● **Source document**:

It is well-known that every nuclear operator is compact, thus nuclearly adjacent quasicomplements are compactly adjacent. Our main result in Sect. 2 implies the following two statements for a closed subspace X of a Banach space E with \(\dim (X) = \textrm{codim}\, (X)=\infty \), which yield a nonseparable extension of the theorems of Gurariy-Kadets and Fonf-Shevchik, and a refinement of the result of Lindenstrauss-Rosenthal, respectively:

(A):

If E/X is separable then for any \(\varepsilon > 0\) and any closed subspace \(Y\subset X\) with \(w^*\)-separable dual there exists a nuclearly adjacent quasicomplement Z of X wich is isomorphic and \((1+\varepsilon )\)-isometric to Y.

(B):

If \(X^*\) is \(w^*\)-separable and E/X has a separable (infinite-dimensional) quotient, then for any \(\varepsilon >0\) and any closed subspace \(Y\subset E\) such that \(X\subset Y\) and E/Y is separable, there exists a subspace \(Z\subset E\) isomorphic and \((1+\varepsilon )\)-isometric to Y such that X is a nuclearly adjacent quasicomplement of Z.

Our criterion yields as well certain disjointness properties of the quasicomplements with respect to operator ranges (or more generally, countable unions of operator ranges) in E and/or \(E^*\), which provide some nonseparable extensions of the aforesaid result in [7]. We also establish a characterization of the closed subspaces of a Banach space E that admit a nuclearly adjacent quasicomplement, and those subspaces of E that are nuclearly adjacent quasicomplements of some subspace of that space, which provides a converse of the theorem of Lindenstrauss-Rosenthal. These results lead in addition to several characterizations of the classes of separable Banach spaces and Banach spaces with a separable quotient and \(w^*\)-separable dual in terms of quasicomplements.

● **What the task asks**: List every hyphenated name pair that the passage on quasicomplements attaches to a theorem or result.

● **Source excerpt**:
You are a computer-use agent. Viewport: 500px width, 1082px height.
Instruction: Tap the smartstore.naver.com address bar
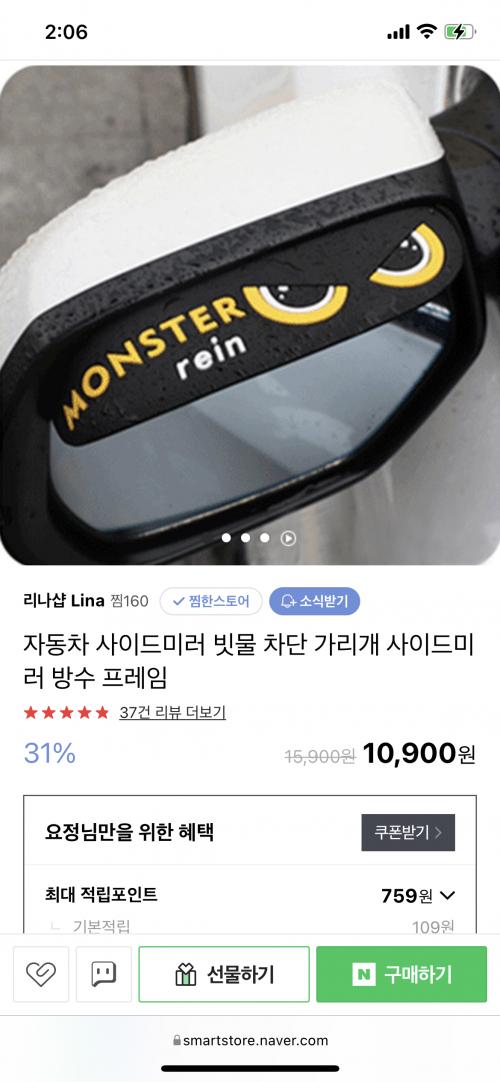click(x=250, y=1041)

● **Solved exercise**: Gurariy-Kadets, Fonf-Shevchik, Lindenstrauss-Rosenthal